## Begin RECORDS SUPPLIED

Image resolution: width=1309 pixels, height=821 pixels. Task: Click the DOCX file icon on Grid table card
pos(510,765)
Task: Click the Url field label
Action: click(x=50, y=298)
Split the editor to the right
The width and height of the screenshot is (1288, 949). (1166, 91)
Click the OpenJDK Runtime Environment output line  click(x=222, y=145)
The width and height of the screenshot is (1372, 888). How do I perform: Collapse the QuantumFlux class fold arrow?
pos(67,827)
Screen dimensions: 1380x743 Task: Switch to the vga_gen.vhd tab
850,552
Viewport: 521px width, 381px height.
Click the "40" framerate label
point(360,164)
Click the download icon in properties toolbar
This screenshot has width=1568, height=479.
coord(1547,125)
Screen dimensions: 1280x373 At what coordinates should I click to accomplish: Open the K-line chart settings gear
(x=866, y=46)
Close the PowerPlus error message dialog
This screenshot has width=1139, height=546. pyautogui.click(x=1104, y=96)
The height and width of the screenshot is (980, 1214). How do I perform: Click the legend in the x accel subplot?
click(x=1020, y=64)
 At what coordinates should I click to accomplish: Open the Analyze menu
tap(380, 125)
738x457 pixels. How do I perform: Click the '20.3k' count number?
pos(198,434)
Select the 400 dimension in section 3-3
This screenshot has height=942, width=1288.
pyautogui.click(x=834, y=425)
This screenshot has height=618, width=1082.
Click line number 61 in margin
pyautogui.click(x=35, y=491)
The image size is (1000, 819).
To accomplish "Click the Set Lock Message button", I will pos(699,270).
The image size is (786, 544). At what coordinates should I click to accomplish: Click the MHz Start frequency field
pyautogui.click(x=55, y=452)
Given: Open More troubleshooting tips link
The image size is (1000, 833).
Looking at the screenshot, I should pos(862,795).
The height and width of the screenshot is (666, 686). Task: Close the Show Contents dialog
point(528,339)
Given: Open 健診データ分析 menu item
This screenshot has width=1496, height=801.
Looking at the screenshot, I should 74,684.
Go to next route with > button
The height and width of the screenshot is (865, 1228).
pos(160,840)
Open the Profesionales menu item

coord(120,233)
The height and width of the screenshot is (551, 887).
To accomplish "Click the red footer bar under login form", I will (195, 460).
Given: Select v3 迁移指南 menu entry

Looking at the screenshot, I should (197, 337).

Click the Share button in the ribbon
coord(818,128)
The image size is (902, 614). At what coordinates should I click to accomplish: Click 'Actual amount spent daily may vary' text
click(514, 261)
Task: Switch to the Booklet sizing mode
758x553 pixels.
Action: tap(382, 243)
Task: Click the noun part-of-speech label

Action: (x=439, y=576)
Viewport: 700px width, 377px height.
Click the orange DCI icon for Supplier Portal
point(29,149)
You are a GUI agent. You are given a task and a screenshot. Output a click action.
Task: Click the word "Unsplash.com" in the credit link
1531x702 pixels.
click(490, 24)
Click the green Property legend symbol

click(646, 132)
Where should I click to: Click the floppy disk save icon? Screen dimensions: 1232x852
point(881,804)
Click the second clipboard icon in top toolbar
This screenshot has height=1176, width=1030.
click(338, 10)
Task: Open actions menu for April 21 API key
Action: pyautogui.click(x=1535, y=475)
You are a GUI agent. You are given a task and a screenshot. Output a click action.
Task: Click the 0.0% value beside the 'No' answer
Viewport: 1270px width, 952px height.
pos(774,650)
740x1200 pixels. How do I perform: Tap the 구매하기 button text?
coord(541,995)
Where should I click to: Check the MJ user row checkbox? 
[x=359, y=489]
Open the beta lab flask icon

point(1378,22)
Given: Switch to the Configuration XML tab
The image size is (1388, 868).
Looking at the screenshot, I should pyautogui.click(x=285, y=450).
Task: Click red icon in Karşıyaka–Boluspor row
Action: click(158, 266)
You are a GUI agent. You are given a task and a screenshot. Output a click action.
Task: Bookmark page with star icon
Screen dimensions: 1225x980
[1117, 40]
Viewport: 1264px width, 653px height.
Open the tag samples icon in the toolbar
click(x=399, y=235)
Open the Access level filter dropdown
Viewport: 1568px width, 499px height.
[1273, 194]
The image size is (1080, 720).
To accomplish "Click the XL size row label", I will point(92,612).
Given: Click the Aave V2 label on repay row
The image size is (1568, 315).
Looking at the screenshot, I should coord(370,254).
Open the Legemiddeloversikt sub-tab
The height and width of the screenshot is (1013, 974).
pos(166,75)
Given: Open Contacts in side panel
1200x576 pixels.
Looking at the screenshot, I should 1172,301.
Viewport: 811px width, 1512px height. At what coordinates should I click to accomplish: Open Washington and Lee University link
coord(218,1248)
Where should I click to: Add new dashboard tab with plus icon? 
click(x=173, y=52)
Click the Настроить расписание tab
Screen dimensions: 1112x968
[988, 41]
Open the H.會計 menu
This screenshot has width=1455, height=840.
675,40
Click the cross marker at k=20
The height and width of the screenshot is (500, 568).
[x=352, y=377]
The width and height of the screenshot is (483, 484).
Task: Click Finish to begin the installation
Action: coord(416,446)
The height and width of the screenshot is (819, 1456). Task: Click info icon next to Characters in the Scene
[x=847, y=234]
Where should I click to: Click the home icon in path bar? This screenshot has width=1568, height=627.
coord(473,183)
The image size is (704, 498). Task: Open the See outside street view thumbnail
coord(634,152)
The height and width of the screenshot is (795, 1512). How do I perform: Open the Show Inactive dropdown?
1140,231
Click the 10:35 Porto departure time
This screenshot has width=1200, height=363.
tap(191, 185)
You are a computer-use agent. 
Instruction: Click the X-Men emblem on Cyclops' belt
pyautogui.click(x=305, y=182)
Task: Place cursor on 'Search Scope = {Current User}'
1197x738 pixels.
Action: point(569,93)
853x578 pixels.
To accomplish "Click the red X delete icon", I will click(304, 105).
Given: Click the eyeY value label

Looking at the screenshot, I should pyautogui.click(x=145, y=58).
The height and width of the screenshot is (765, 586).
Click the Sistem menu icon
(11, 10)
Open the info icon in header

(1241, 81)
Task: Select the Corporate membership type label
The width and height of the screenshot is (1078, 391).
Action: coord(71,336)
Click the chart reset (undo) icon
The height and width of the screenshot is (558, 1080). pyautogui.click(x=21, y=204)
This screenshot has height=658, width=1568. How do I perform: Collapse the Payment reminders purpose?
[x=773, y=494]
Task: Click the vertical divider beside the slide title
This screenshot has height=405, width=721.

## End RECORDS SUPPLIED

Reproduce the rows above word for word, starting with the very first row and stopping after the line that contains "The width and height of the screenshot is (1288, 949).", including that line.

**EXERCISE ANSWER:**
Image resolution: width=1309 pixels, height=821 pixels. Task: Click the DOCX file icon on Grid table card
pos(510,765)
Task: Click the Url field label
Action: click(x=50, y=298)
Split the editor to the right
The width and height of the screenshot is (1288, 949). (1166, 91)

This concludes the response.